Task:
Give the records again. Keep them exact and leave out the images.

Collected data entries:
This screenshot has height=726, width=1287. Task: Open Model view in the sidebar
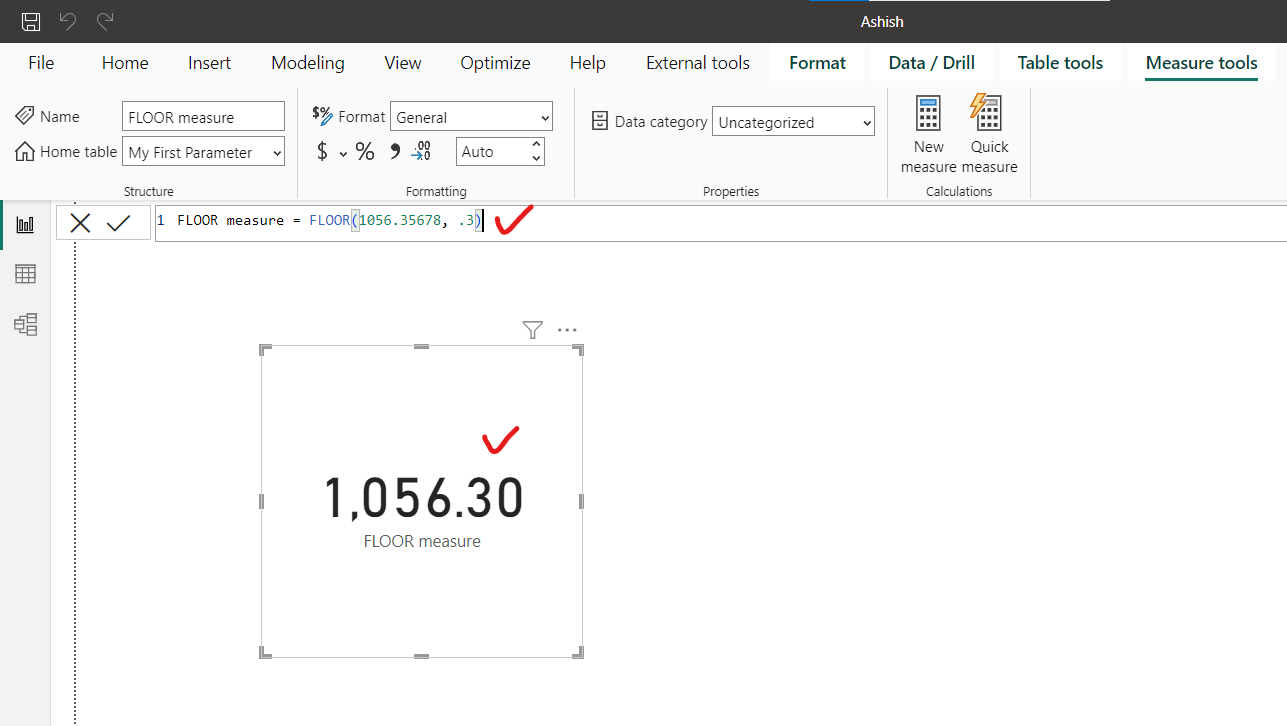click(25, 324)
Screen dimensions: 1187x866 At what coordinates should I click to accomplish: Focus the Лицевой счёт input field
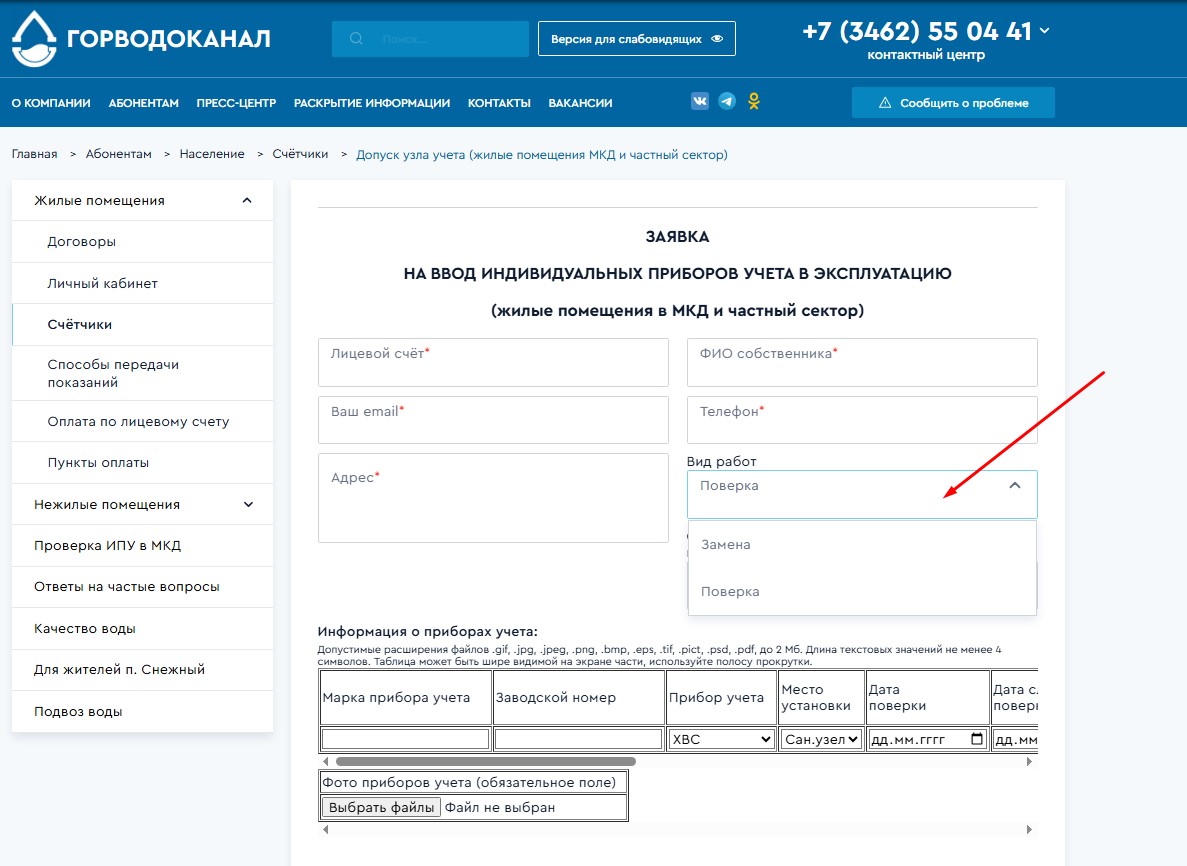(x=493, y=363)
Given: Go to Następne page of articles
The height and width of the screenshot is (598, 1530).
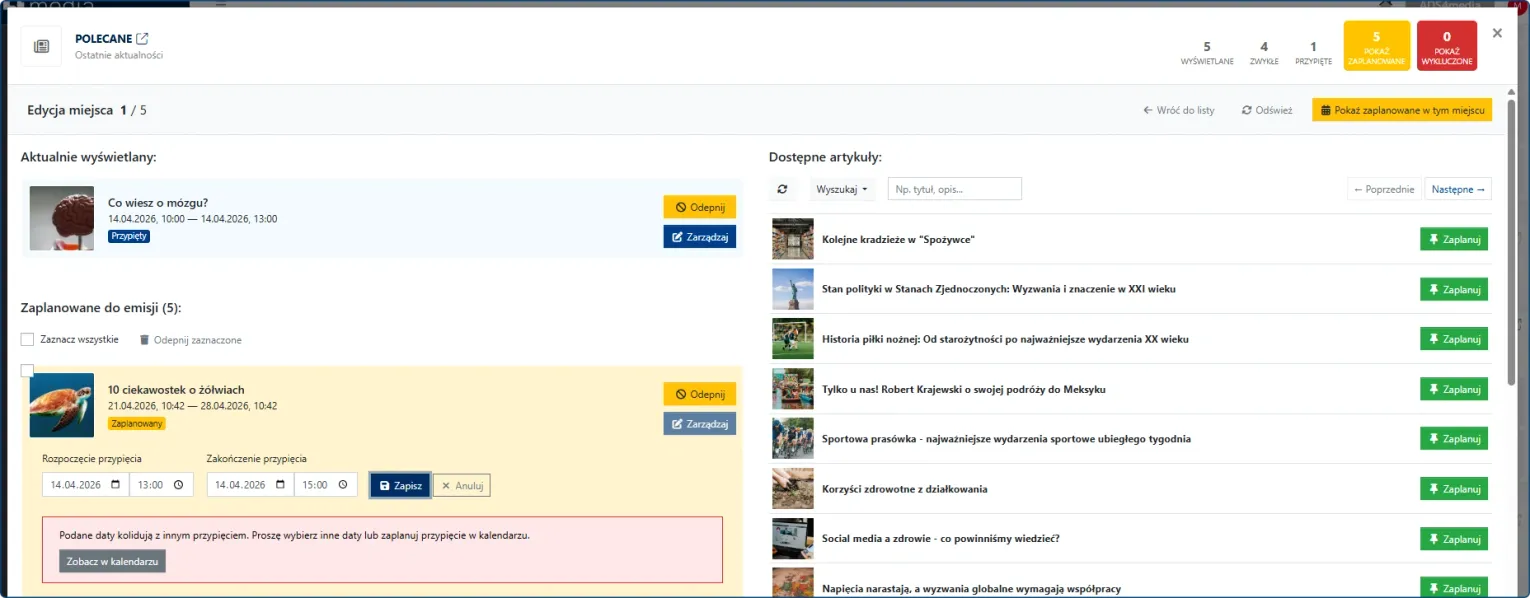Looking at the screenshot, I should coord(1457,189).
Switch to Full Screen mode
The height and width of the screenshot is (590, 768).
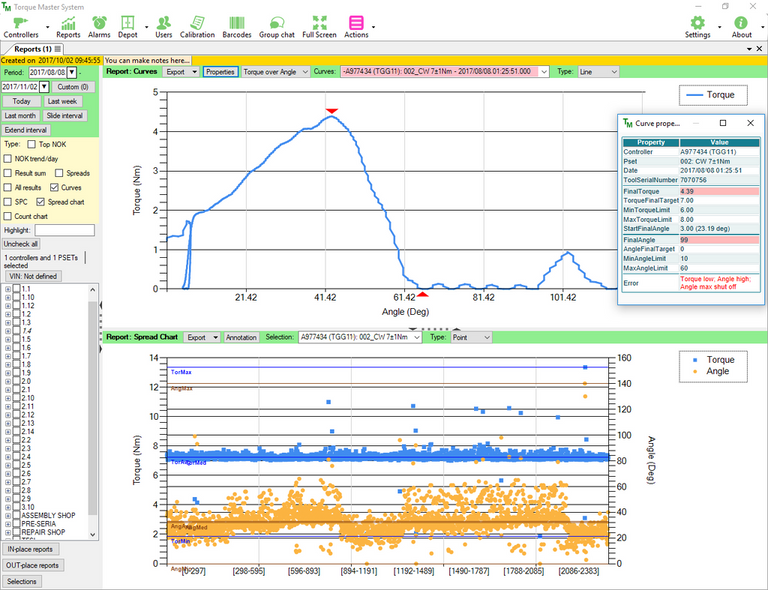click(x=319, y=22)

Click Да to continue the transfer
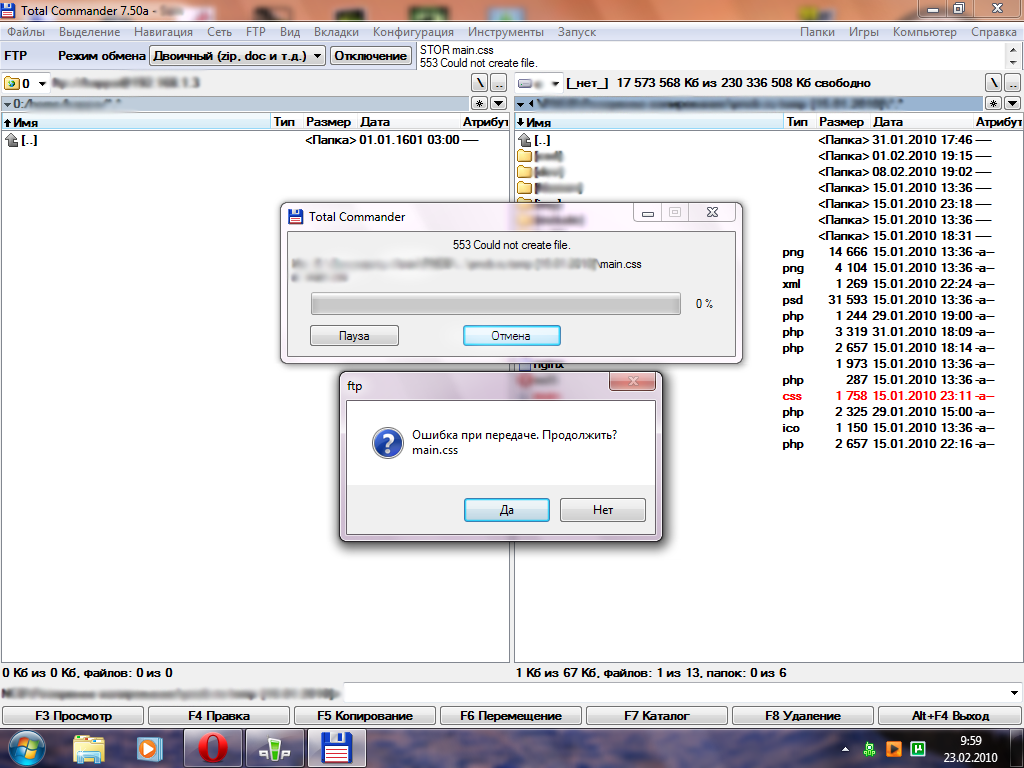point(506,510)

Solution to the exercise:
This screenshot has height=726, width=1287. Task: Open Model view in the sidebar
click(25, 324)
Screen dimensions: 1187x866 At what coordinates should I click to accomplish: Focus the Лицевой счёт input field
(x=493, y=363)
Given: Go to Następne page of articles
The height and width of the screenshot is (598, 1530).
Looking at the screenshot, I should coord(1457,189).
Switch to Full Screen mode
The height and width of the screenshot is (590, 768).
click(x=319, y=22)

Click Да to continue the transfer
point(506,510)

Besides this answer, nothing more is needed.